In traditional pacemaker designs, a metallic wire lead connects the pacemaker to the heart. In proximity to MRI equipment, the lead can get very hot and cause an adverse event. Biophan replaced the metal lead with a fiber-optic cable, thus eliminating this potential hazard. Having resolved the device performance issues, Biophan turned to Valtronic for help on miniaturization of the electronic components. In particular, company engineers asked their peers at Valtronic to make a miniature probe for the MRI-safe pacemaker. The major challenge, according to Valtronic director of sales and marketing Gary Pinkerton, resided in making "the probe tip small enough so that it would be superior in size to standard pacemaker leads."
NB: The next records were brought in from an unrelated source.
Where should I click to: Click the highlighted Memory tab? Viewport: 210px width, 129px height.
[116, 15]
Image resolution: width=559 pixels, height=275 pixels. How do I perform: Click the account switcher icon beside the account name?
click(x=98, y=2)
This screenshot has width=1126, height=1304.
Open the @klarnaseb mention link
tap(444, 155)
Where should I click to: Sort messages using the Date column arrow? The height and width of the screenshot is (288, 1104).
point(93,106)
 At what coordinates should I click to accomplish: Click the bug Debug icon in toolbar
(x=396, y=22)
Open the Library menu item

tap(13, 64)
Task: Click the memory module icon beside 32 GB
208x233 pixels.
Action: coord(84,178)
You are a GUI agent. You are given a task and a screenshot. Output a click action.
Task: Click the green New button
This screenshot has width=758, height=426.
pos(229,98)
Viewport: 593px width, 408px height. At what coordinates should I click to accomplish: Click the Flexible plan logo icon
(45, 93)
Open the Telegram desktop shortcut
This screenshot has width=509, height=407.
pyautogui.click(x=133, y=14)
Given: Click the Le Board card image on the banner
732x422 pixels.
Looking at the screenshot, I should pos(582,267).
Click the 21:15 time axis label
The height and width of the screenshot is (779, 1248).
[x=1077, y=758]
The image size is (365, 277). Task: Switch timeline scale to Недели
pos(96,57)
The probe tip comprises an optical-fiber termination, electrode, LED, photodiode, and microprocessor. "That's where a lot of the magic happens," says Pinkerton. It's also where Valtronic worked its own magic . . . on a very small scale.

Flip Chips and Beyond

Miniature electronic components supplied by Valtronic enabled the design of a suitably sized probe tip for the implanted pacemaker.
(click to enlarge)

Gold-on-gold flip chips and 3-D chip-scale packaging (3D-CSP) are Valtronic's signature miniaturization strategies, according to Pinkerton. Flip-chip technology involves mounting raw integrated circuits facedown on a PC board, thus reclaiming the space surrounding the chips that was normally consumed by conventional packaging and leads. As initially developed by IBM, flip-chip technology was a solder-based process. Valtronic uses low-impedance gold contacts on the chips and circuit boards, bonding them by means of a proprietary nonconductive adhesive.

By combining flip chips with flexible PC board substrates, Valtronic produces 3-D chip-scale packaging, the smallest possible volume for electronic assemblies available to industry, according to the firm. 3D-CSP uses a combination of open and proprietary techniques to produce printed circuit boards that can be folded into dense electronic modules. These components achieve up to 80% size reductions compared to conventional assemblies. The technology has been used to design the electronics for a 4.5 x 4 x 3-mm, completely in-the-ear hearing aid, reportedly the world's smallest such device.